● **Directions**: Among the lines of the records, please find those that contain the word "column" and copy them.

(Collected data entries)
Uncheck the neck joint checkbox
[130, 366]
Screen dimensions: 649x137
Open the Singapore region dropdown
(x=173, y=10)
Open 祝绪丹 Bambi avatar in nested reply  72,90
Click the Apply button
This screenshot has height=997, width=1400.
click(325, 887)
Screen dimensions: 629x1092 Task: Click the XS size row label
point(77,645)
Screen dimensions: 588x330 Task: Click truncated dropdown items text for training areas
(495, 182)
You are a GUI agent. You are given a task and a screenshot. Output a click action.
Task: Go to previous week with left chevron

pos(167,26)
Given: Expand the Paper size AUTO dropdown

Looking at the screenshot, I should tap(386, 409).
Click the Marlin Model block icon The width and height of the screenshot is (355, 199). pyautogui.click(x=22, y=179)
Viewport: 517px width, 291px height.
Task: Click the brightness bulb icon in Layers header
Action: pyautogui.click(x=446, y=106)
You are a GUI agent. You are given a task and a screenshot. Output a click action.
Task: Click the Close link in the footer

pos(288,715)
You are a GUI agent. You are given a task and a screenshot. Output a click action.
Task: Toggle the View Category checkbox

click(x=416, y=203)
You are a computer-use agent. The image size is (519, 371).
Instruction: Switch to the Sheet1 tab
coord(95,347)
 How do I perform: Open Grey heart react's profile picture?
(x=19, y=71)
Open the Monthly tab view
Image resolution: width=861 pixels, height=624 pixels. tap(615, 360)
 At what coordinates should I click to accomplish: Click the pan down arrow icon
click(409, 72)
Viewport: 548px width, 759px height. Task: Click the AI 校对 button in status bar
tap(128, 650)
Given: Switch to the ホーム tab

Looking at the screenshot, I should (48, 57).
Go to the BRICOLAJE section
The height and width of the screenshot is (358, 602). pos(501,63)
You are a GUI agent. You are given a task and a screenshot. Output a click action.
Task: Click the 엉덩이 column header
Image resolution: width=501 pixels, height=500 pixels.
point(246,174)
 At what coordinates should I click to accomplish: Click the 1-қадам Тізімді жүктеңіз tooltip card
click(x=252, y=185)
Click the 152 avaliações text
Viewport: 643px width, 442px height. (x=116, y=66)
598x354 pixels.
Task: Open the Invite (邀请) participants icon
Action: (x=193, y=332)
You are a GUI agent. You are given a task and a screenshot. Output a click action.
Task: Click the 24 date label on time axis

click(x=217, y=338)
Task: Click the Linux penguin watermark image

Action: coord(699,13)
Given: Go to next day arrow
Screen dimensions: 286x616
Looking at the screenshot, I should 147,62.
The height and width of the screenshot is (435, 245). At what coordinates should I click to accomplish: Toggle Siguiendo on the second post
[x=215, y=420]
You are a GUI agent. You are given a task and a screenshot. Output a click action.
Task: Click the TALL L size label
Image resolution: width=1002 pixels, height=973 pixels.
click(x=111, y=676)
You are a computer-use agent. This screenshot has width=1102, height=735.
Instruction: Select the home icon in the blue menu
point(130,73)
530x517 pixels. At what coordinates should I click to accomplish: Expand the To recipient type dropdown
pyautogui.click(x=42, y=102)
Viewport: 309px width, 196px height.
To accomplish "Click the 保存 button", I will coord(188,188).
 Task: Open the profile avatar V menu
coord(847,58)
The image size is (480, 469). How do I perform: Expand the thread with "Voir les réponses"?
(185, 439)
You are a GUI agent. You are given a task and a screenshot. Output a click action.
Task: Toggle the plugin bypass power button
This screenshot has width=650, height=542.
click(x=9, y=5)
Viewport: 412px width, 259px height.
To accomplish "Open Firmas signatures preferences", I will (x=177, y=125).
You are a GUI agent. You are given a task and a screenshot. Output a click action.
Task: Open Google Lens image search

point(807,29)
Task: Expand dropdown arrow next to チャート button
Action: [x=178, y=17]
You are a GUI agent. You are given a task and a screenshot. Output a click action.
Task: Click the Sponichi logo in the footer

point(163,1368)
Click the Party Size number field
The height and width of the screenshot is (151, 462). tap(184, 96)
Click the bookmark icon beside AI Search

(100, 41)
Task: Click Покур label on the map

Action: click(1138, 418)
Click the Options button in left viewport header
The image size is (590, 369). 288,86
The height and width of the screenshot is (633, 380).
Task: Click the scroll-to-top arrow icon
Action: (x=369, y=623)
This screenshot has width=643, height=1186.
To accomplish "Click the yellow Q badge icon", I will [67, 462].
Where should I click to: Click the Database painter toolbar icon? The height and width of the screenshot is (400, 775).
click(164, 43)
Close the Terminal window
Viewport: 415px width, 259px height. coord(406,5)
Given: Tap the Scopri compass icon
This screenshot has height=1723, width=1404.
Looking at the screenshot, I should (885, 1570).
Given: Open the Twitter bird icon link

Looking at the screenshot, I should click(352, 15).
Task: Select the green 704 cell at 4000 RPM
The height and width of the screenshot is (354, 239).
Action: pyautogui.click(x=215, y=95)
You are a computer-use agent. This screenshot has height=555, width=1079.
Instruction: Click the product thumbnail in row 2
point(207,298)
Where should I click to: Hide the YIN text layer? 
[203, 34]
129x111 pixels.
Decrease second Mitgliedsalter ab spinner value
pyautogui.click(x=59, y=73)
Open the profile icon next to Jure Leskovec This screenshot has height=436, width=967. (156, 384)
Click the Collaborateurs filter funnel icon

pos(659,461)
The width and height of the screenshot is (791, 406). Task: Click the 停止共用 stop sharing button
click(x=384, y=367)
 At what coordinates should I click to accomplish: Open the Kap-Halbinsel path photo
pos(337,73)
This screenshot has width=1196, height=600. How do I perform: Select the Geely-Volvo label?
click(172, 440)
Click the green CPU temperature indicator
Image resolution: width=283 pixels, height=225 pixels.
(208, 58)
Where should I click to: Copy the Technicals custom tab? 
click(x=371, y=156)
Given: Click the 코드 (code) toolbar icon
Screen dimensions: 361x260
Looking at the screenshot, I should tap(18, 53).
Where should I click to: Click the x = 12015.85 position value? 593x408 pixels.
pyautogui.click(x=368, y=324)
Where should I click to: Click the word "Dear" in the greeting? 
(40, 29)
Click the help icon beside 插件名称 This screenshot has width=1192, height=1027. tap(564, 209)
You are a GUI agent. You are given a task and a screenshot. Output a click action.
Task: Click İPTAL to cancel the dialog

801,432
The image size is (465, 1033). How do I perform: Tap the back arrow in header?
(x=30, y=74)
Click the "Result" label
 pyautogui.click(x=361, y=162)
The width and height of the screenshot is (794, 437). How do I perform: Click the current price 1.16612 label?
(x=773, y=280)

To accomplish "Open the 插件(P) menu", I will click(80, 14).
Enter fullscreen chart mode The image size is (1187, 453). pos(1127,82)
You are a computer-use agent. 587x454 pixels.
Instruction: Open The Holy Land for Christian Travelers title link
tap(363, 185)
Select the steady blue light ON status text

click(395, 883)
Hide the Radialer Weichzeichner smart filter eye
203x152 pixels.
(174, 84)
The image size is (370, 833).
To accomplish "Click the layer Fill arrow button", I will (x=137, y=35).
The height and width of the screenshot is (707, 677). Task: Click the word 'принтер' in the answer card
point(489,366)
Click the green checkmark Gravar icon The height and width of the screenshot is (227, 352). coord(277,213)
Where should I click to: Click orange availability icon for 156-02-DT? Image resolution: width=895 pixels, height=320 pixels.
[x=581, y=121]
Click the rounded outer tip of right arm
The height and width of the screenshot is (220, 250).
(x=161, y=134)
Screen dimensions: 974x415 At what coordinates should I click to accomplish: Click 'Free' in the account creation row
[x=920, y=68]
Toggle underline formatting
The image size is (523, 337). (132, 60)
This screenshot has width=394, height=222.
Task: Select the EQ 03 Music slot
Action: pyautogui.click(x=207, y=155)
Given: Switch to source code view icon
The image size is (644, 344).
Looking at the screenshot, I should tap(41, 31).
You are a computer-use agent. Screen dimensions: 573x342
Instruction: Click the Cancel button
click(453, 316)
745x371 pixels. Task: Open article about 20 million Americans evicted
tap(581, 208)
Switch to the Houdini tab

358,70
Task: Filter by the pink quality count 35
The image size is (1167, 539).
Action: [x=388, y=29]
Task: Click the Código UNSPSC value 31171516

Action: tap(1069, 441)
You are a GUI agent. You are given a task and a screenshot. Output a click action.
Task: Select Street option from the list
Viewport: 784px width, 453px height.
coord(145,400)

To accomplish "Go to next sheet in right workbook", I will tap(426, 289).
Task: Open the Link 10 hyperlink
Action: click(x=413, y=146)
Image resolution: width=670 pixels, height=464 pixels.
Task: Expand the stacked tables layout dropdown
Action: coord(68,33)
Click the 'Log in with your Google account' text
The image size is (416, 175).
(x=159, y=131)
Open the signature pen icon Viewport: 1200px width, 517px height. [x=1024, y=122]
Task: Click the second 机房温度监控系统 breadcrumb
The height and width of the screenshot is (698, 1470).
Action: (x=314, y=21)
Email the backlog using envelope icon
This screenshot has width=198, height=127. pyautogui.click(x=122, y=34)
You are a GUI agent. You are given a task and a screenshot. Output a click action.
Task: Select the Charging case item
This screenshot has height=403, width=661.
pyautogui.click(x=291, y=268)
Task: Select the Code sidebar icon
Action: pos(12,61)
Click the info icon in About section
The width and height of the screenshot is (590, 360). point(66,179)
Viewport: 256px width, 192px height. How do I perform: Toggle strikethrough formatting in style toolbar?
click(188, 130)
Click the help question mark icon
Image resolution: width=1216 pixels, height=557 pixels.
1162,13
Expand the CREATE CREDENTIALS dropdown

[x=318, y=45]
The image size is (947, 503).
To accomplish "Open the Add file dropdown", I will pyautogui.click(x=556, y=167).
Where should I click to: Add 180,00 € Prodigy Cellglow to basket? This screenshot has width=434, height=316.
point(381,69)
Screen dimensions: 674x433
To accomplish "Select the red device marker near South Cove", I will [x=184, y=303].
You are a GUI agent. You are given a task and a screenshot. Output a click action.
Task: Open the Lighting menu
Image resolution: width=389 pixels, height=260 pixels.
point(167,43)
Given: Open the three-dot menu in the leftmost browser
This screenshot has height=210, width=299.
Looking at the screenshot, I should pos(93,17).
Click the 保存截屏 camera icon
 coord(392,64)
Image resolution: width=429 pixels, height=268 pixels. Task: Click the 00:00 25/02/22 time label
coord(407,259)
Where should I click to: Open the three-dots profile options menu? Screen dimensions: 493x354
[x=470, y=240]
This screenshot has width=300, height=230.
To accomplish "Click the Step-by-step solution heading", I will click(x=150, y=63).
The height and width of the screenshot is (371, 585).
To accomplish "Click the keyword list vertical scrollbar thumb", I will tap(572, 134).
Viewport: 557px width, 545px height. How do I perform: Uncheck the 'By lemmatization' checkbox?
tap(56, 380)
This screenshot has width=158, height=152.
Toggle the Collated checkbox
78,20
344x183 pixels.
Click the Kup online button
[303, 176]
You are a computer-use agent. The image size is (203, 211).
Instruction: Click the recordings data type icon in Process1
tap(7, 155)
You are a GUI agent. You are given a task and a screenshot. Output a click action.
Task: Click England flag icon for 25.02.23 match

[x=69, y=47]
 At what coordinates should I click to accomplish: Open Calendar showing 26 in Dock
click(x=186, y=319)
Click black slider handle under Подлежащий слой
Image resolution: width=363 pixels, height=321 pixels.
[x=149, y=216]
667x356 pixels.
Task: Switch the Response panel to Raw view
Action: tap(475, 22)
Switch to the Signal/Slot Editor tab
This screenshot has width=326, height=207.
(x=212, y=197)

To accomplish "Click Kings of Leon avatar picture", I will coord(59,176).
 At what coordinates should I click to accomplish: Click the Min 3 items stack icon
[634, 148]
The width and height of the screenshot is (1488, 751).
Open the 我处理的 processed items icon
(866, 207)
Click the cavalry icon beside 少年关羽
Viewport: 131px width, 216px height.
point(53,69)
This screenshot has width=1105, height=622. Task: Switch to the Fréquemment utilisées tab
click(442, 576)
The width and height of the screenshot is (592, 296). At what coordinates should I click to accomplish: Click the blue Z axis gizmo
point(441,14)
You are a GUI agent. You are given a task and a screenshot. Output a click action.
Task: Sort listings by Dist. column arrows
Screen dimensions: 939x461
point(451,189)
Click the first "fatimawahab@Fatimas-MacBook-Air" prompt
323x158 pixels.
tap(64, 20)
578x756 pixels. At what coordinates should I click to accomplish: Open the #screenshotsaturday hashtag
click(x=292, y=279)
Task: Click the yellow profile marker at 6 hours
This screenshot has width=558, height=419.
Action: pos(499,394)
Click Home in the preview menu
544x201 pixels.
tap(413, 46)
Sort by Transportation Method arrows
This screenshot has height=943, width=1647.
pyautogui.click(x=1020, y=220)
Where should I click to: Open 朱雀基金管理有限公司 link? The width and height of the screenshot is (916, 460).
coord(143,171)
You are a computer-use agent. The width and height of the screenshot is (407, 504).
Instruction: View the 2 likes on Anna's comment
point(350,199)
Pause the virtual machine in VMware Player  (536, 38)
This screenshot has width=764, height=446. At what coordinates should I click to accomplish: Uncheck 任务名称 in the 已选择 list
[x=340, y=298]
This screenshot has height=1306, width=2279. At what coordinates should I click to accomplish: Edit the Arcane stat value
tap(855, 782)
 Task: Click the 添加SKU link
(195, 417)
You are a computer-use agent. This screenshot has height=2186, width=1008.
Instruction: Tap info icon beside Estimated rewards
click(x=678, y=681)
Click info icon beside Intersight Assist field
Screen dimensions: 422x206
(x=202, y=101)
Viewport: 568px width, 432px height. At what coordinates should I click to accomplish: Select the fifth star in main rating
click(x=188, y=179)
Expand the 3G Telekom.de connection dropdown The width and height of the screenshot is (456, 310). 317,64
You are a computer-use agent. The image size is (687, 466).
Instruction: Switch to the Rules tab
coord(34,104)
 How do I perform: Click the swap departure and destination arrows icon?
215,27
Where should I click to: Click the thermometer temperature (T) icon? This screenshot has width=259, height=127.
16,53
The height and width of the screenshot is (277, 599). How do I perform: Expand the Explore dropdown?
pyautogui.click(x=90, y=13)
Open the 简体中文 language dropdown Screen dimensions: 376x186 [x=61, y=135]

● **Finished task**:
Task: Click the 엉덩이 column header
Task: Sort listings by Dist. column arrows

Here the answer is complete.